Surgery: Neem might lower blood sugar levels. There is a concern that it might interfere with blood sugar control during and after surgery. Stop using neem at least 2 weeks before a scheduled surgery.

Lithium

Interaction Rating=Moderate Be cautious with this combination.

Neem might have an effect like a water pill or "diuretic." Taking neem might decrease how well the body gets rid of lithium. This could increase how much lithium is in the body and result in serious side effects. Talk with your healthcare provider before using this product if you are taking lithium. Your lithium dose might need to be changed.

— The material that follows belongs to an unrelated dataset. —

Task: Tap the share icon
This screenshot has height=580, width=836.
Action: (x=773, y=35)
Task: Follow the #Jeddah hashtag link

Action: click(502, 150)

Medications for diabetes (Antidiabetes drugs)

Interaction Rating=Moderate Be cautious with this combination.

Neem might decrease blood sugar. Diabetes medications are also used to lower blood sugar. Taking neem along with diabetes medications might cause your blood sugar to go too low. Monitor your blood sugar closely. The dose of your diabetes medication might need to be changed.

Some medications used for diabetes include glimepiride (Amaryl), glyburide (DiaBeta, Glynase PresTab, Micronase), insulin, pioglitazone (Actos), rosiglitazone (Avandia), chlorpropamide (Diabinese), glipizide (Glucotrol), tolbutamide (Orinase), and others.

Medications that decrease the immune system (Immunosuppressants)

Interaction Rating=Moderate Be cautious with this combination.

Neem might increase the immune system. By increasing the immune system, neem might decrease the effectiveness of medications that decrease the immune system.

Some medications that decrease the immune system include azathioprine (Imuran), basiliximab (Simulect), cyclosporine (Neoral, Sandimmune), daclizumab (Zenapax), muromonab-CD3 (OKT3, Orthoclone OKT3), mycophenolate (CellCept), tacrolimus (FK506, Prograf), sirolimus (Rapamune), prednisone (Deltasone, Orasone), corticosteroids (glucocorticoids), and others.

Herbs and supplements that might lower blood sugar: Neem might lower blood sugar. Taking it with other supplements with similar effects might lower blood sugar too much. Examples of supplements with this effect include aloe, bitter melon, cassia cinnamon, chromium, and prickly pear cactus.

There are no known interactions with foods.

Neem leaf, bark, and twig have been taken by mouth in adults. Neem creams, gels, and shampoos have also been used. Speak with a healthcare provider to find out what type of product and dose might be best for a specific condition.

Antelaea azadirachta, Arishta, Arishtha, Azadirachta indica, Bead Tree, Holy Tree, Huile de Neem, Indian Lilac, Indian Neem, Lilas des Indes, Lilas de Perse, Margosa, Margosa Tree, Margousier, Margousier à Feuilles de Frêne, Margousier d'Inde, Melia azadirachta, Neem Oil, Neem Tree, Melia azadirachta, Nim, Nimb, Nimba, Persian Lilac, Pride of China.